I finished reading "A Year in the Merde" and was sad to finish it but like all good things, it must come to an end. I wish it could go on forever and ever!

 

It's really rare that I ever like a book so much, or have a really strong connection to it. If you're looking for a fun, humorous read, I highly recommend this.

 

Take a self-assured Brit with an eye for the ladies, drop him in the middle of Paris with a tenuous grasp of the language and you have Clarke's alter ego, Paul West, who combines the gaffes of Bridget Jones with the boldness of James Bond. Hired to oversee the creation of a French chain of British tearooms, Clarke, aka West, spends nine months—the equivalent of a French business year—stumbling his way through office politics à la française. Clarke's sharp eye for detail and relentless wit make even the most quotidian task seem surreal, from ordering a cup of coffee to picking up a loaf of bread at the boulangerie.

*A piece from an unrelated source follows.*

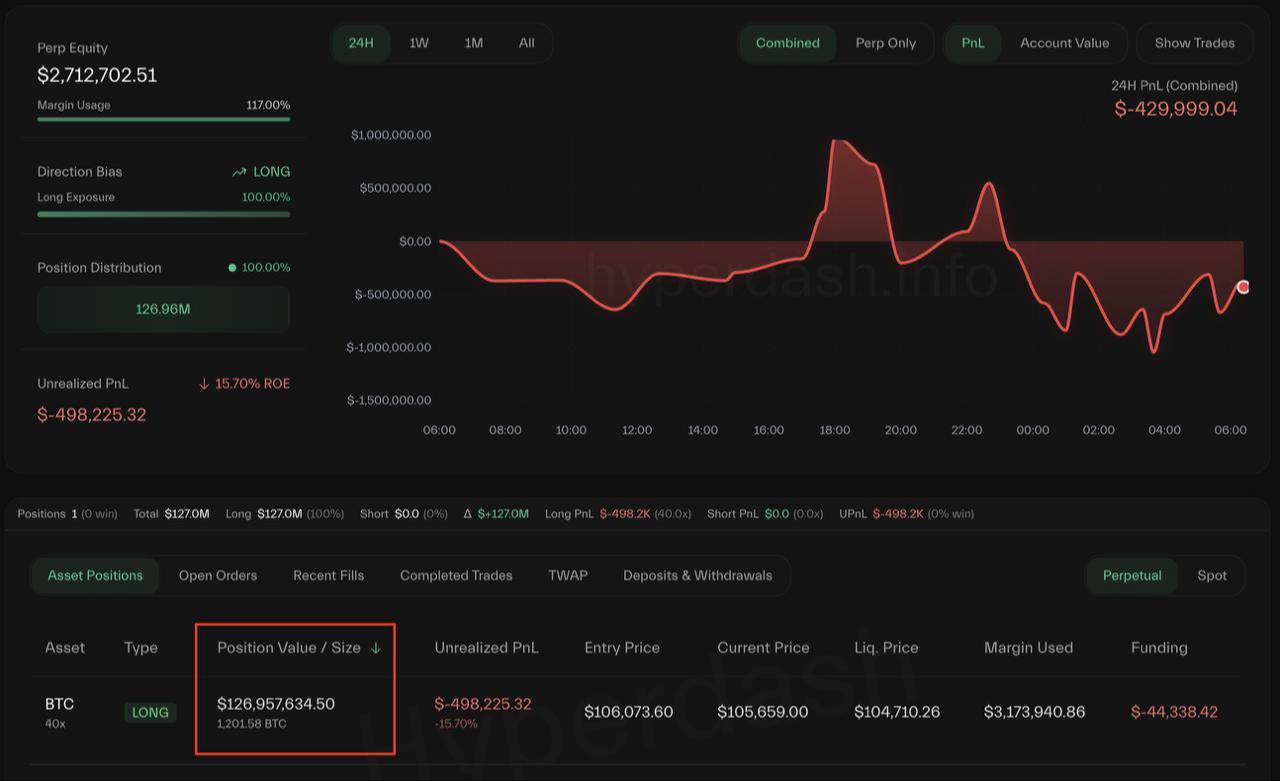Image resolution: width=1280 pixels, height=781 pixels.
Task: Select the Combined chart mode
Action: (787, 43)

Luck is by West's side as he moves into a stunning apartment (with his boss's attractive daughter), but he has to be careful where he steps, as he finds he "began to branch out from literal to metaphorical encounters of the turd kind." Between conspiring colleagues, numerous sexual escapades (he deems French porn "unsexy" since "Being French, they had to talk endlessly before they got down to action") and simply trying to order a normal-sized glass of beer, West quickly learns essential tricks to help him keep his head above the Seine. Originally self-published in Paris, Clarke's first book in a soon-to-be-series is funny and well-written enough to appeal to an audience beyond just Francophiles.